Thursday, January 17, 2008

Specialty food market continuing to thrive despite bad economic times

By Jennifer Davies
January 16, 2008

Specialty foods such as fine cheeses, exotic teas and expensive chocolates are no longer only for the discerning food snob. Increasingly, these gourmet items are being gobbled up by the masses as well.

At Colorado gourmet tea maker Two Leaves and a Bud, sales are growing at a triple-digit rate. Richard Rosenfeld, founder of the three-year-old company, said people are willing to pay for quality when it comes to food and beverages.

“You can spend $8 for a box of our tea or $6 for a box of ordinary tea,” Rosenfeld said. “The one thing about specialty food is that it's a very affordable luxury.”

While overall food sales increased 4 percent over the past two years, the specialty foods sector has grown 17 percent, according to the National Association for the Specialty Food Trade.
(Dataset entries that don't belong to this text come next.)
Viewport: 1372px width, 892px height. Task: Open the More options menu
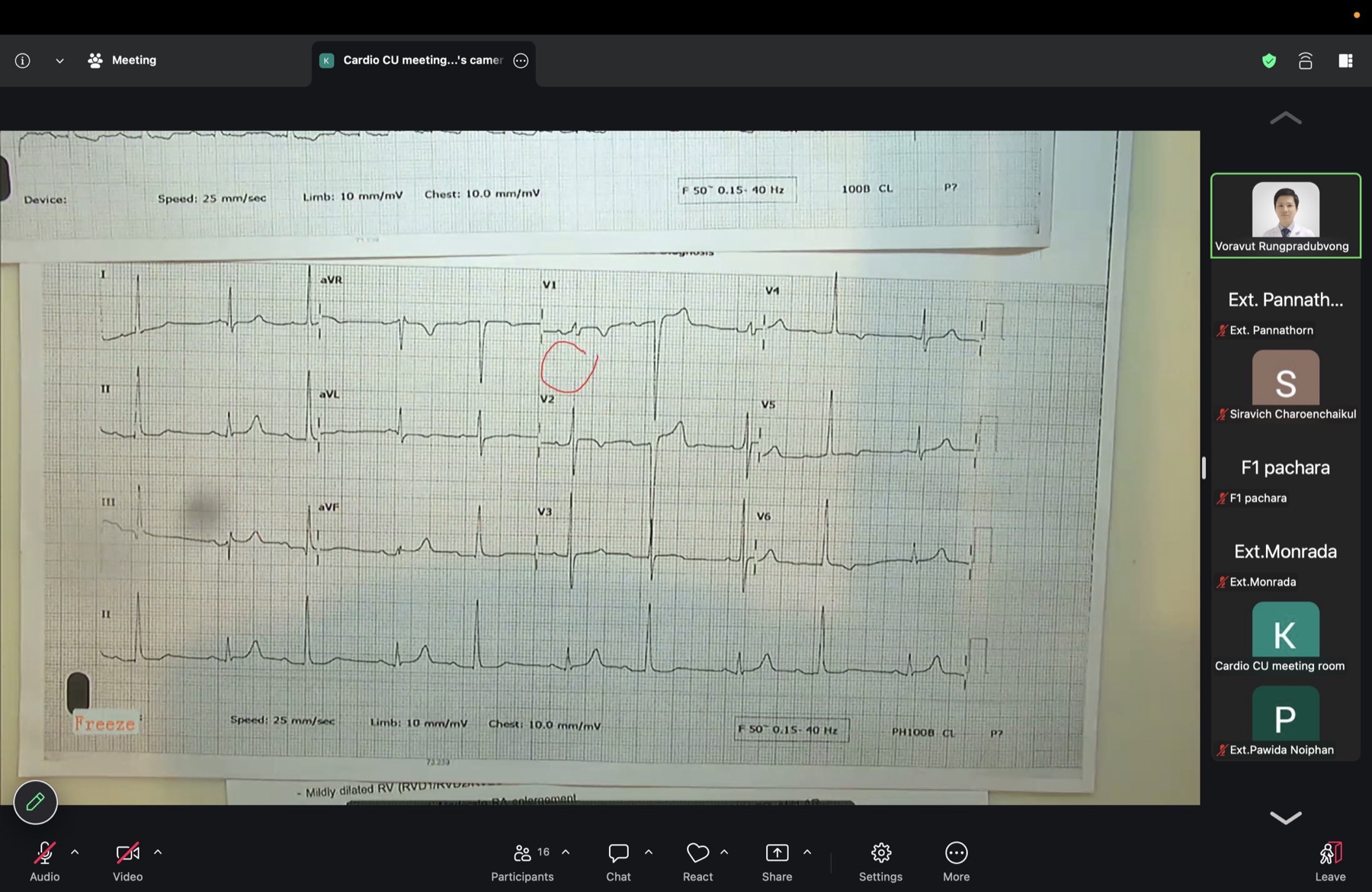coord(956,862)
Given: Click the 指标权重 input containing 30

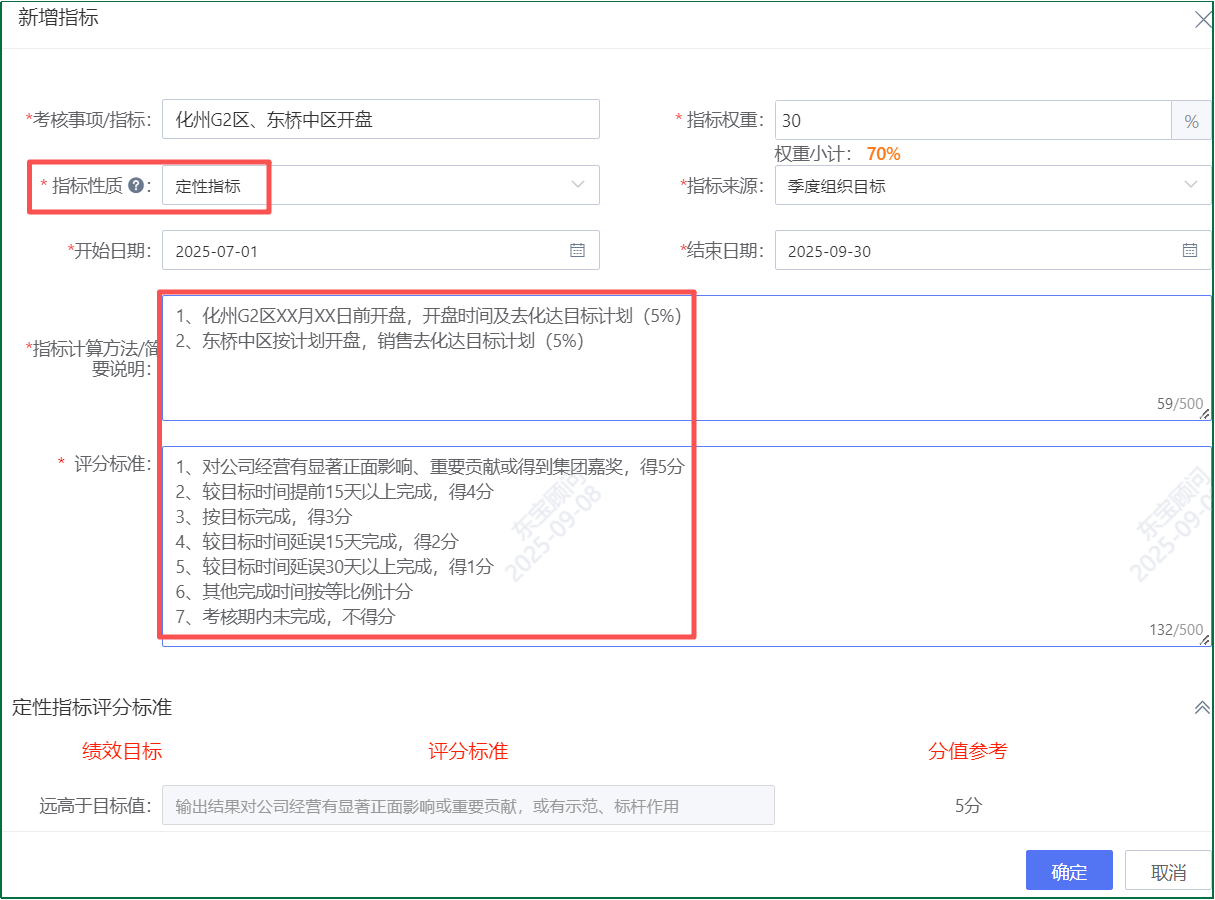Looking at the screenshot, I should [972, 120].
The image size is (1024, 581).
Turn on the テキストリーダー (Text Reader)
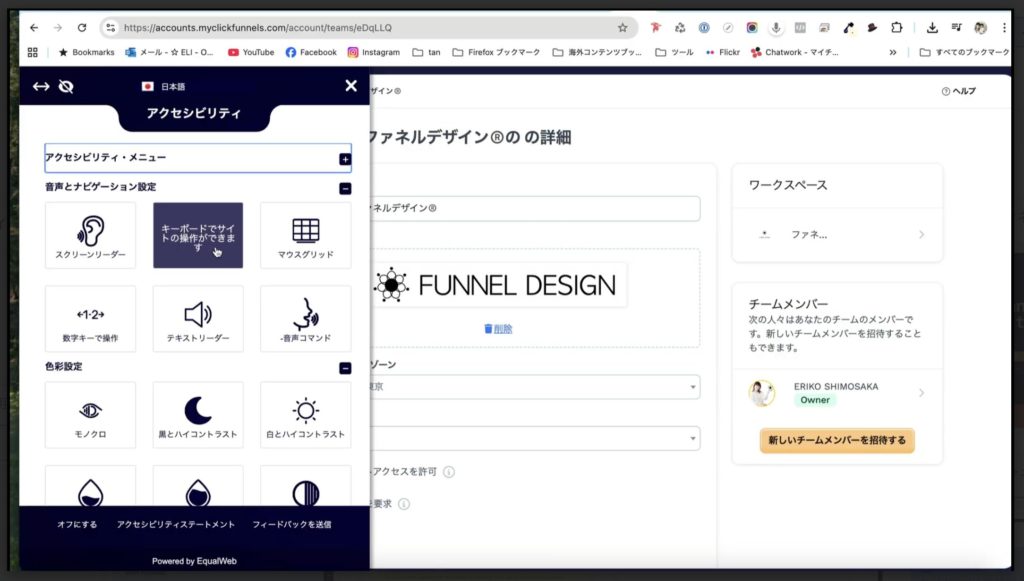[x=197, y=318]
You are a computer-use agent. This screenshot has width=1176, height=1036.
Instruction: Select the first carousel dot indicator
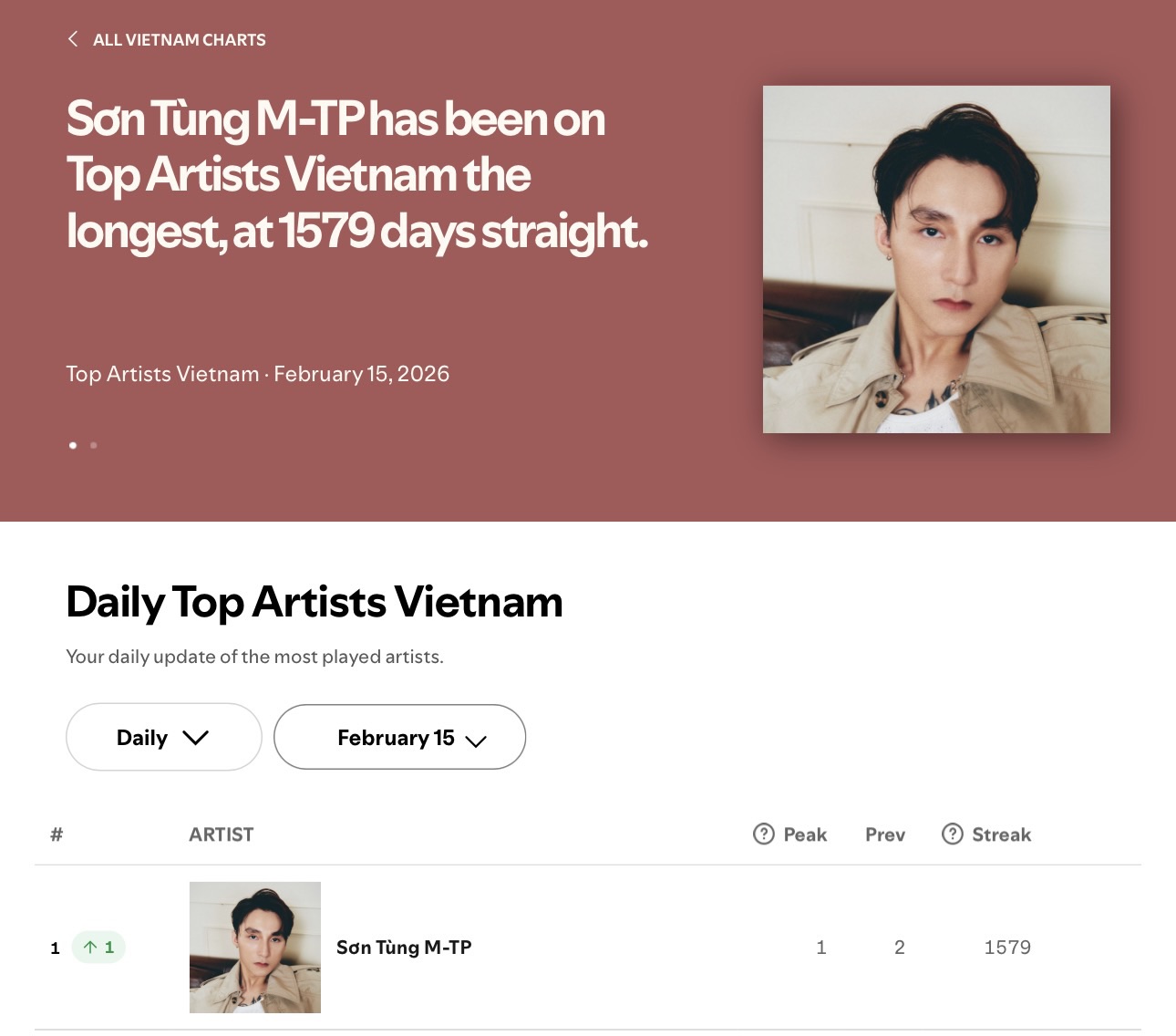click(73, 445)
In 2006, specialty food sales were $38.5 billion – double the level five years earlier.

The growing variety of specialty foods was on display this week at the 33rd Winter Fancy Food Show at the San Diego Convention Center. The show attracted about 1,100 exhibitors from around the world promoting everything from Indian-and Thai-spiced baby food to soy jerky and raw Sicilian almonds.

Ron Tanner, vice president for the National Association for the Specialty Food Trade, said the event is one of the biggest it has had – covering about 250,000 square feet of exhibit space.

Still, while the event keeps growing, some exhibitors said they were concerned that the sluggish economy might slow demand for their pricey, gourmet products.